Isto foi uma provocação sadia, que me pôs a reflectir e da reflexão surgiu o novo texto que agora te envio, com um beijinho fraternal à Ana.
Quando regressei estava convencido que ia ser fácil esquecer, mas não foi.
Por Zé Teixeira
De facto essa era a minha esperança, mas logo nos primeiros dias de peluda a situação mudou.
Era a verdade sonhada. Tudo ia ser fácil, SE…
SE ao reentrar na sociedade civil, não sentisse que tinha perdido os três melhores anos da minha vida, numa guerra estúpida que não conduziu a nada, pois as informações que chegavam, quantas vezes lidas nas entrelinhas, confirmavam que a situação piorava dia a dia e o fim estava à vista com uma derrota que teria sido estrondosa e trágica se não acontecesse o 25 de Abril.
SE os amigos que deixei não se tivessem naturalmente dispersado na organização da sua vida e o vazio afectivo, não fosse um tormento, embora a prazo.
SE o rosto da mãe que viveu o drama de ver morrer carbonizada a sua menina sem lhe poder valer, por estar ferida e impossibilitada de se deslocar em seu socorro, não me perseguisse.
SE o grito do camarada, que mal conhecera, ao sentir a vista a fugir-lhe e ao reflectir que a sua vida se estava a apagar, sem eu lhe poder valer, não atormentasse mais os meus ouvidos.
SE os olhos aterrorizados das crianças a correr para os abrigos nos ataques diurnos e nocturnos à Tabanca não aparecessem mais à minha frente.

* [Dados extraídos]:
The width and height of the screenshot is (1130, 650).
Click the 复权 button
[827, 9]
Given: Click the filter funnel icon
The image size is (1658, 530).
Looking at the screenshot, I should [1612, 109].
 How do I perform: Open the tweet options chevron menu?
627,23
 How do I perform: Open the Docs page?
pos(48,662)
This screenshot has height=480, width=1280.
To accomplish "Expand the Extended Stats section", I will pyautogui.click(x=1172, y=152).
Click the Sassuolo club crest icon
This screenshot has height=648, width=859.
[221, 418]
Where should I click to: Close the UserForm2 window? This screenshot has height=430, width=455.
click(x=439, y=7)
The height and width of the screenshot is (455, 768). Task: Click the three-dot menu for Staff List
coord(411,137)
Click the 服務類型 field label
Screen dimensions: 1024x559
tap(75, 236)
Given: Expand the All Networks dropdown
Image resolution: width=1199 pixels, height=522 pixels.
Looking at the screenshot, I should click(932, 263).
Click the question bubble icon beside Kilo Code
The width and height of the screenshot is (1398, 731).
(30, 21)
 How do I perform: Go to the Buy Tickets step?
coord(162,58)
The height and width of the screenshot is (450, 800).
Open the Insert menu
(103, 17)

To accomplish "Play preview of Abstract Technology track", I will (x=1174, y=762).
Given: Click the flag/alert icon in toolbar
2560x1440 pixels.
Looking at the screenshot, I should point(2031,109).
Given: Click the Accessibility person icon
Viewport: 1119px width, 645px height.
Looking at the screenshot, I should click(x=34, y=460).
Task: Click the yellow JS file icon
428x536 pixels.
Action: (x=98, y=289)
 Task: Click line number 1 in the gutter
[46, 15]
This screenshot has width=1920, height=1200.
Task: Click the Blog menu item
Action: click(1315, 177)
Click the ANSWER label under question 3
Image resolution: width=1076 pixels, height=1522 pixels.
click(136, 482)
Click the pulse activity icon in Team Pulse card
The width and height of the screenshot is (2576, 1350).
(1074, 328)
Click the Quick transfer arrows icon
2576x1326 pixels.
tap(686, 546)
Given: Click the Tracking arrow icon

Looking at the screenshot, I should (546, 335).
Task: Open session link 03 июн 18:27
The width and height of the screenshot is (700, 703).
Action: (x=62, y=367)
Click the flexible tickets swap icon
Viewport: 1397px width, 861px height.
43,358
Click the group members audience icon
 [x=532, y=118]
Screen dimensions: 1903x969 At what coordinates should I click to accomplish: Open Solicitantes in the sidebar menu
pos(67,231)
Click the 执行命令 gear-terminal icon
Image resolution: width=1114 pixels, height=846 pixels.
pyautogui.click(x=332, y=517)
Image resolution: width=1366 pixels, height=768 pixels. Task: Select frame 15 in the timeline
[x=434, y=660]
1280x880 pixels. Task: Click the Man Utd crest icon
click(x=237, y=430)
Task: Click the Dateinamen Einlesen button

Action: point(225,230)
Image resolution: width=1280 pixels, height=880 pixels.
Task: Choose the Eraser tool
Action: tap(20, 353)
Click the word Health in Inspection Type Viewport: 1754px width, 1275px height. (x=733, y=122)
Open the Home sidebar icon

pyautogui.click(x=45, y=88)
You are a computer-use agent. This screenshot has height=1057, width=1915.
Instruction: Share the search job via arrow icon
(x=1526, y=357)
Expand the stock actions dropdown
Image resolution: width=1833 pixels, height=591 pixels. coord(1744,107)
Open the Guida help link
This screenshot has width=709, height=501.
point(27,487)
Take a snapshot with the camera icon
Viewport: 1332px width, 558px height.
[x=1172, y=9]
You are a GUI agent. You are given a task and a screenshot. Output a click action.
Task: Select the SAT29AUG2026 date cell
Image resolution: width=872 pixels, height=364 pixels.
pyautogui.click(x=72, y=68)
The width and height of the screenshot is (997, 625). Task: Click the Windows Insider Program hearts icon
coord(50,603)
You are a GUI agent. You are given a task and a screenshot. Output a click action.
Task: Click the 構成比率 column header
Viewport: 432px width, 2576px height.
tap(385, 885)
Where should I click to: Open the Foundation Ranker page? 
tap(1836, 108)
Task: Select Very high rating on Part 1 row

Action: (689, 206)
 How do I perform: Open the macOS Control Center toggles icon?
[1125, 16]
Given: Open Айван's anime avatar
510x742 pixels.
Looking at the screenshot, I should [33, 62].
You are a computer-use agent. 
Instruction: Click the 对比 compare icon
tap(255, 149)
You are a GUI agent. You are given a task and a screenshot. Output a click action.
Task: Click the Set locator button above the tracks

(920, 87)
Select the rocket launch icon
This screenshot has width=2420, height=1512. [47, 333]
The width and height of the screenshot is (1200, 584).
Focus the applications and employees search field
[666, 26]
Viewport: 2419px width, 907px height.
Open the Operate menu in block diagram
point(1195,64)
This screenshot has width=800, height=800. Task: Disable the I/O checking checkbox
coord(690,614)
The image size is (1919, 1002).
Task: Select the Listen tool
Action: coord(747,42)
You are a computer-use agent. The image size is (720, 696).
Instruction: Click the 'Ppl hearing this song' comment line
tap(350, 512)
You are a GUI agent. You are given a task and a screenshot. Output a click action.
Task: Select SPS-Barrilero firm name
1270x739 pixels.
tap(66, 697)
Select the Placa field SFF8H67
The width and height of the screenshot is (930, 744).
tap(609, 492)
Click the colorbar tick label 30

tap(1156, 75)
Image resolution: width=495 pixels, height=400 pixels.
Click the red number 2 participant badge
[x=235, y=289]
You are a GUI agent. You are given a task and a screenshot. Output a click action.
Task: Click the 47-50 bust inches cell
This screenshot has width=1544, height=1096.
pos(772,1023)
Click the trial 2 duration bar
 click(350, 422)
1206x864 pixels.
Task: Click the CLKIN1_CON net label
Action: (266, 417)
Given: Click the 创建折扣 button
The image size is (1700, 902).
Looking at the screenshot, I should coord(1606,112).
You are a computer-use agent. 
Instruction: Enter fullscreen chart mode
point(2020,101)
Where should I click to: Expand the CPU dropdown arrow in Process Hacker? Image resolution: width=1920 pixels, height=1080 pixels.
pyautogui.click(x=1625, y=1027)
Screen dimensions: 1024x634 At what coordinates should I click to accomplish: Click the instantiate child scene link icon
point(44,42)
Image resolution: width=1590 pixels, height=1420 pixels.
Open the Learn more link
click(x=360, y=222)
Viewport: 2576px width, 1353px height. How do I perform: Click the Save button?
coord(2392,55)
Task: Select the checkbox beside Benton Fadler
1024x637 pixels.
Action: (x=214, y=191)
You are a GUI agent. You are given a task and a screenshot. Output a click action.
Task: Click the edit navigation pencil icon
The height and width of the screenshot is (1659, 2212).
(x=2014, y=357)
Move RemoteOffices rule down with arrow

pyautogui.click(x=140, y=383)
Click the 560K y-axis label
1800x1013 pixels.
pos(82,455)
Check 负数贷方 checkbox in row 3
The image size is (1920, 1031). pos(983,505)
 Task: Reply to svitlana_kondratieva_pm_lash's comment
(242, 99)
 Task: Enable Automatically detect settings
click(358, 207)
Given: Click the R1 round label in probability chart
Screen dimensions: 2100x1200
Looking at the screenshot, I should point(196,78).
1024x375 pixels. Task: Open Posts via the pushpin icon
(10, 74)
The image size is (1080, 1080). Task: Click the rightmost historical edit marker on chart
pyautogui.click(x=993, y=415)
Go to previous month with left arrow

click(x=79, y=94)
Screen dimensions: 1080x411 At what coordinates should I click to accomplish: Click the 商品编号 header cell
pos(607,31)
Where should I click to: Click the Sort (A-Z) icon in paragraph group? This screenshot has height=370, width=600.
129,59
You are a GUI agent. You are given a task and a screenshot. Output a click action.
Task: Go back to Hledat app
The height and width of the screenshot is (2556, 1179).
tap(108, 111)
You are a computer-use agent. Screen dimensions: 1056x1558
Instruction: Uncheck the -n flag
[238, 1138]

* [Requisitos]:
Responda com base no texto sobre o regresso da guerra:
(a) Quantos anos da vida o texto diz terem sido perdidos na guerra?
(b) Que acontecimento, segundo o texto, evitou uma derrota estrondosa e trágica?
(c) Para onde corriam as crianças durante os ataques à Tabanca?

* [Resolução da tarefa]:
(a) Os três melhores anos da vida.
(b) O 25 de Abril.
(c) Para os abrigos.